Sales in April were the lowest in 24 years, benchmark prices were down by 8.7% from their peak in mid-2018, and the number of homes sitting on the market has inflated by nearly half, according to the Real Estate Board of Greater Vancouver.
However, those awaiting a chance to buy an affordable home in this city may be disappointed, said Tamara Vrooman, CEO of Vancouver City Savings Credit Union (Vancity), the country’s largest credit union.
“We still have a huge affordability issue, of course, where it is still out of reach for household incomes of $100,000 or $120,000. We don’t have the right mix of housing,” Vrooman said. “We still see affordability as the primary issue.”
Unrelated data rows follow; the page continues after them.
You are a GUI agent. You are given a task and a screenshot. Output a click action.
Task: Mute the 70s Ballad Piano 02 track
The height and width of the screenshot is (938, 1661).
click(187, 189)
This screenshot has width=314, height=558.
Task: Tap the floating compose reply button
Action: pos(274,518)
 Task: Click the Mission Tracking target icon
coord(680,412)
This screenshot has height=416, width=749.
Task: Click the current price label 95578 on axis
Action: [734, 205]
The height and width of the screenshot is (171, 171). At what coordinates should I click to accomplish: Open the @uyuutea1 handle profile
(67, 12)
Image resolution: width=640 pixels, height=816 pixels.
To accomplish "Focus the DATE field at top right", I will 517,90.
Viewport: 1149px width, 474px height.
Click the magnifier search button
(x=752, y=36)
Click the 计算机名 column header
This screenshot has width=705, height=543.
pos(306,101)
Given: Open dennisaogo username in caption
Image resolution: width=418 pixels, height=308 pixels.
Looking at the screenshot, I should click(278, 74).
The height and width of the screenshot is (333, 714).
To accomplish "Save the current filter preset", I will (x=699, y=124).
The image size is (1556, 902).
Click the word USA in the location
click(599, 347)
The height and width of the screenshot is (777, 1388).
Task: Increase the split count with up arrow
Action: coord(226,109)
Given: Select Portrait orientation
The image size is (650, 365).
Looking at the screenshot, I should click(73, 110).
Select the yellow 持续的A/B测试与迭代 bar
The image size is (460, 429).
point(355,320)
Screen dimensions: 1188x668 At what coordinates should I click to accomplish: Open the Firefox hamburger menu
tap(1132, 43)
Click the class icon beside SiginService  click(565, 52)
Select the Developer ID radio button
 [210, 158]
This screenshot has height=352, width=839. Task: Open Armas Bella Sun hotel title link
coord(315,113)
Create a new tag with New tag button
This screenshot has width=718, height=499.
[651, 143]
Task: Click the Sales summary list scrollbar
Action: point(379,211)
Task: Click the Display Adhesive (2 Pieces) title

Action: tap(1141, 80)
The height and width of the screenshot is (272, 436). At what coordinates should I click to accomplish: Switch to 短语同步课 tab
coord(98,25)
With the country’s rising household debt levels “perilously high,” more needs to be done to lift incomes that have stagnated for years within British Columbia’s real estate-fuelled economy, according to Vrooman.
“Real estate has been our oil, in many ways,” Vrooman said. “It’s been the dominant factor in our regional economy.”
That has caused a “brain drain” of talent within the region into the housing market, depleting other industries that could offer high-paying jobs and counter any downturn from real estate, according to a Bloomberg report.